Solr

From Knowitall
Jump to: navigation, search

Open IE demo

To create your own instance of the Open IE demo, you will need to do three things

  1. Copy the Solr installation and start the new instances
  2. Import the data
  3. Run the Open IE demo

Additional information can be found on the SolrCloud wiki page.

Copy the Solr installation

  1. Copy the folder rv-n16:/scratch/usr/schmmd/disk1 to your own directory, e.g., rv-n15:/scratch/usr/jstn/disk1.
  2. Create 3 more folders on the same machine: /scratch/usr/jstn/disk2, /scratch2/usr/jstn/disk3, /scratch2/usr/jstn/disk4
  3. Check if there's already a Solr instance running on that machine by going to http://rv-n15.cs.washington.edu:8983/solr. If there is, then you need to change the port number. To do so:
    1. Find an unused port number by going to http://rv-n15.cs.washington.edu:8985/solr, and seeing if you get anything. We'll use 8985 as our example throughout.
    2. Open distribute.sh, and change the first screen command and add this arg to the java command: -Djetty.port=8985.
    3. Change the curl commands to point to the new port.
    4. In the for loop, look for the screen command, and change -DzkHost=localhost:9985. It's not clear what the correct number should be, but it's likely that it's just 99xx, where xx is the last two numbers of your new port. To find out for sure:
      1. Open up the screen session for the master: screen -r solr
      2. Go into vim navigation mode by pressing Ctrl-A ESC
      3. Type 'gg' to go to the top of the page, and then /99 to search for the string "99". Somewhere it should say what the ZooKeeper port is (e.g., 9985).
  4. In distribute.sh, modify the servers line to point to the folders you created.
  5. Run distribute.sh. It will take a bit of time, as it copies the solr folder to each directory. It also starts screen sessions for each Solr instance.
  6. Check that it's working by going to http://rv-n15.cs.washington.edu:8983/solr, changing the port if necessary. You should see the Solr dashboard. Click "Cloud" on the left and check that shard1 is on rv-n15:8983 (or rv-n15:8985 if you changed the port), and the other shards are on rv-n15:7002, rv-n15:7003, and rv-n15:7004.

DATA LINES:
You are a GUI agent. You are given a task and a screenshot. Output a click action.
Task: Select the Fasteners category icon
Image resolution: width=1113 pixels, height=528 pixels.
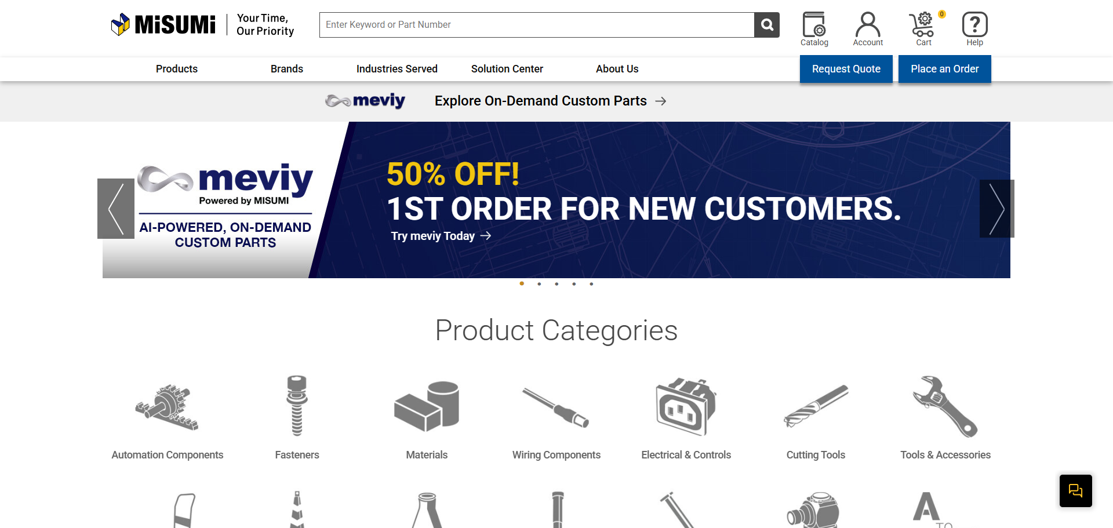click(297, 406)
--
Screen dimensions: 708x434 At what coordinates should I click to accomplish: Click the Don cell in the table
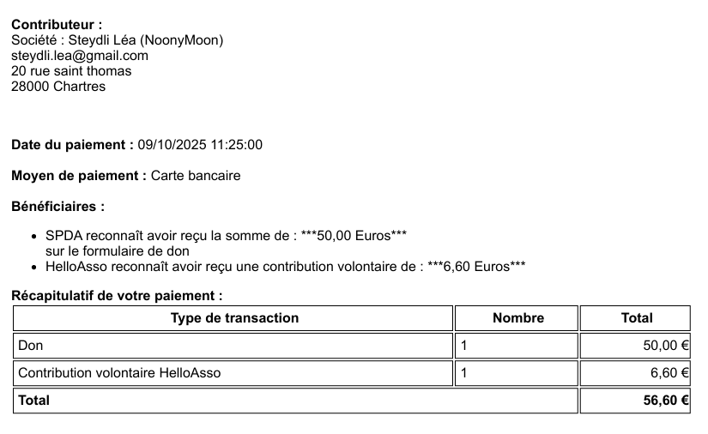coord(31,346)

THE PROBLEM:
Can you reproduce the Solr setup text between "3. Change the" and "folders you created.", inclusive, substituting "leader" for "master"?

WRITTEN SOLUTION:
3. Change the curl commands to point to the new port.
    4. In the for loop, look for the screen command, and change -DzkHost=localhost:9985. It's not clear what the correct number should be, but it's likely that it's just 99xx, where xx is the last two numbers of your new port. To find out for sure:
      1. Open up the screen session for the leader: screen -r solr
      2. Go into vim navigation mode by pressing Ctrl-A ESC
      3. Type 'gg' to go to the top of the page, and then /99 to search for the string "99". Somewhere it should say what the ZooKeeper port is (e.g., 9985).
  4. In distribute.sh, modify the servers line to point to the folders you created.